**The problem**. Every entry, from first to last, is to be written out exactly.

[Stored data]
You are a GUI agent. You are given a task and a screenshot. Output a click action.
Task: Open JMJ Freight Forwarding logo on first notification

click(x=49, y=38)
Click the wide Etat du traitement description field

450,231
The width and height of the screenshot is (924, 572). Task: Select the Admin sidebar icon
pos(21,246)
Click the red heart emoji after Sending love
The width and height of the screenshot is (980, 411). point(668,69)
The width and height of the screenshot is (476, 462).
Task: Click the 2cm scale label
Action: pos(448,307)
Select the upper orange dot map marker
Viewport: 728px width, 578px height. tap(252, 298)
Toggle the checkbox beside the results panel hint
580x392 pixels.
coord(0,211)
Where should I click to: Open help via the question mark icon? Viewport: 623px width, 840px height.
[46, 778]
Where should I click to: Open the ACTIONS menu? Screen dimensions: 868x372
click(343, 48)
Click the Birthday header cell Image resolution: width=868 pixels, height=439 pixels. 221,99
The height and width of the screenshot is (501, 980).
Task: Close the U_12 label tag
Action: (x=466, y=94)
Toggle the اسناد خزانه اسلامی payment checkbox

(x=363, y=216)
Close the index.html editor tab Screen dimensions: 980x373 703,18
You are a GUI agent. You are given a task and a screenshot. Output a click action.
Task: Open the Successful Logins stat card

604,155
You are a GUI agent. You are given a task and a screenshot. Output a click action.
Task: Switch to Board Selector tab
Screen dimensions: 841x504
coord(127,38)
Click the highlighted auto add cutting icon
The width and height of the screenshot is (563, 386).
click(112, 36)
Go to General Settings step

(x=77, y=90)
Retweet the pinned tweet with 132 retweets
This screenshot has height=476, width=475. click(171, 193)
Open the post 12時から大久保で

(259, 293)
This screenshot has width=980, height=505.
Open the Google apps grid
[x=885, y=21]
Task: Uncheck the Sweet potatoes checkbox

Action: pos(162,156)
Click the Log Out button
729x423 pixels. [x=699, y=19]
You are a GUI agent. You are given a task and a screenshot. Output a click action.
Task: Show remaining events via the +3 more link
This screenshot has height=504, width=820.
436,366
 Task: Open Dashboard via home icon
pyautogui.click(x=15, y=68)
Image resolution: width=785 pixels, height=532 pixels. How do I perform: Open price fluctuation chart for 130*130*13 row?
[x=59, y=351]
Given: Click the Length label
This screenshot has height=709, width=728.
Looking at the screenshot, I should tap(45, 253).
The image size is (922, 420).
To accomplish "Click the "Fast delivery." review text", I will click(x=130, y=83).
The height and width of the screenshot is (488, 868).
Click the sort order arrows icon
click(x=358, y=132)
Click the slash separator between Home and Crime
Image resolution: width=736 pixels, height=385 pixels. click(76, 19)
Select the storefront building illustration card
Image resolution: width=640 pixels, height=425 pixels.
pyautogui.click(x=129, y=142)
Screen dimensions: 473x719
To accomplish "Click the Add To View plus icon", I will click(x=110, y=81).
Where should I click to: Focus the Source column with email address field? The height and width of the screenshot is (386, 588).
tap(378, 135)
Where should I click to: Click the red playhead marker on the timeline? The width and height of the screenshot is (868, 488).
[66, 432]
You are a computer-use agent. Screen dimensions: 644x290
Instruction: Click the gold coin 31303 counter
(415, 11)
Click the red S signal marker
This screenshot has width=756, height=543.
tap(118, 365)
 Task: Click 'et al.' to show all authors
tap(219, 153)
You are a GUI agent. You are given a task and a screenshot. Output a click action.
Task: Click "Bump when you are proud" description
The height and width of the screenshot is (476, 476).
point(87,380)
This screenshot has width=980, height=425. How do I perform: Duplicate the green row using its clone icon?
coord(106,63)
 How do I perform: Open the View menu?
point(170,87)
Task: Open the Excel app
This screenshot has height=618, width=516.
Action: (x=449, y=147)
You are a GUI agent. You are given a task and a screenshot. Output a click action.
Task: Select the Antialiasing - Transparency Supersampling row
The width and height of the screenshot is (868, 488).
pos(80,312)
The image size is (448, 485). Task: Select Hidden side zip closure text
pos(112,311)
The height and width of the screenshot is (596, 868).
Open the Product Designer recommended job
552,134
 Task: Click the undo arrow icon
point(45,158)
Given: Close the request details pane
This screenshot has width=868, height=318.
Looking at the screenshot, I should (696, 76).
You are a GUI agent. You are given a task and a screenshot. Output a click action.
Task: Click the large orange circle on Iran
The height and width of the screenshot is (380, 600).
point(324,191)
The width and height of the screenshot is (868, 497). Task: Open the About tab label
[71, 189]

**Task solution**.
You are a GUI agent. You are given a task and a screenshot. Output a click action.
Task: Open JMJ Freight Forwarding logo on first notification

click(x=49, y=38)
Click the wide Etat du traitement description field

450,231
The width and height of the screenshot is (924, 572). Task: Select the Admin sidebar icon
pos(21,246)
Click the red heart emoji after Sending love
The width and height of the screenshot is (980, 411). point(668,69)
The width and height of the screenshot is (476, 462).
Task: Click the 2cm scale label
Action: pos(448,307)
Select the upper orange dot map marker
Viewport: 728px width, 578px height. tap(252, 298)
Toggle the checkbox beside the results panel hint
580x392 pixels.
coord(0,211)
Where should I click to: Open help via the question mark icon? Viewport: 623px width, 840px height.
[46, 778]
Where should I click to: Open the ACTIONS menu? Screen dimensions: 868x372
click(343, 48)
Click the Birthday header cell Image resolution: width=868 pixels, height=439 pixels. 221,99
The height and width of the screenshot is (501, 980).
Task: Close the U_12 label tag
Action: (x=466, y=94)
Toggle the اسناد خزانه اسلامی payment checkbox

(x=363, y=216)
Close the index.html editor tab Screen dimensions: 980x373 703,18
You are a GUI agent. You are given a task and a screenshot. Output a click action.
Task: Open the Successful Logins stat card

604,155
You are a GUI agent. You are given a task and a screenshot. Output a click action.
Task: Switch to Board Selector tab
Screen dimensions: 841x504
coord(127,38)
Click the highlighted auto add cutting icon
The width and height of the screenshot is (563, 386).
click(112, 36)
Go to General Settings step

(x=77, y=90)
Retweet the pinned tweet with 132 retweets
This screenshot has height=476, width=475. click(171, 193)
Open the post 12時から大久保で

(259, 293)
This screenshot has width=980, height=505.
Open the Google apps grid
[x=885, y=21]
Task: Uncheck the Sweet potatoes checkbox

Action: pos(162,156)
Click the Log Out button
729x423 pixels. [x=699, y=19]
You are a GUI agent. You are given a task and a screenshot. Output a click action.
Task: Show remaining events via the +3 more link
This screenshot has height=504, width=820.
436,366
 Task: Open Dashboard via home icon
pyautogui.click(x=15, y=68)
Image resolution: width=785 pixels, height=532 pixels. How do I perform: Open price fluctuation chart for 130*130*13 row?
[x=59, y=351]
Given: Click the Length label
This screenshot has height=709, width=728.
Looking at the screenshot, I should tap(45, 253).
The image size is (922, 420).
To accomplish "Click the "Fast delivery." review text", I will click(x=130, y=83).
The height and width of the screenshot is (488, 868).
Click the sort order arrows icon
click(x=358, y=132)
Click the slash separator between Home and Crime
Image resolution: width=736 pixels, height=385 pixels. click(76, 19)
Select the storefront building illustration card
Image resolution: width=640 pixels, height=425 pixels.
pyautogui.click(x=129, y=142)
Screen dimensions: 473x719
To accomplish "Click the Add To View plus icon", I will click(x=110, y=81).
Where should I click to: Focus the Source column with email address field? The height and width of the screenshot is (386, 588).
tap(378, 135)
Where should I click to: Click the red playhead marker on the timeline? The width and height of the screenshot is (868, 488).
[66, 432]
You are a computer-use agent. Screen dimensions: 644x290
Instruction: Click the gold coin 31303 counter
(415, 11)
Click the red S signal marker
This screenshot has width=756, height=543.
tap(118, 365)
 Task: Click 'et al.' to show all authors
tap(219, 153)
You are a GUI agent. You are given a task and a screenshot. Output a click action.
Task: Click "Bump when you are proud" description
The height and width of the screenshot is (476, 476).
point(87,380)
This screenshot has width=980, height=425. How do I perform: Duplicate the green row using its clone icon?
coord(106,63)
 How do I perform: Open the View menu?
point(170,87)
Task: Open the Excel app
This screenshot has height=618, width=516.
Action: (x=449, y=147)
You are a GUI agent. You are given a task and a screenshot. Output a click action.
Task: Select the Antialiasing - Transparency Supersampling row
The width and height of the screenshot is (868, 488).
pos(80,312)
The image size is (448, 485). Task: Select Hidden side zip closure text
pos(112,311)
The height and width of the screenshot is (596, 868).
Open the Product Designer recommended job
552,134
 Task: Click the undo arrow icon
point(45,158)
Given: Close the request details pane
This screenshot has width=868, height=318.
Looking at the screenshot, I should (696, 76).
You are a GUI agent. You are given a task and a screenshot. Output a click action.
Task: Click the large orange circle on Iran
The height and width of the screenshot is (380, 600).
point(324,191)
The width and height of the screenshot is (868, 497). Task: Open the About tab label
[71, 189]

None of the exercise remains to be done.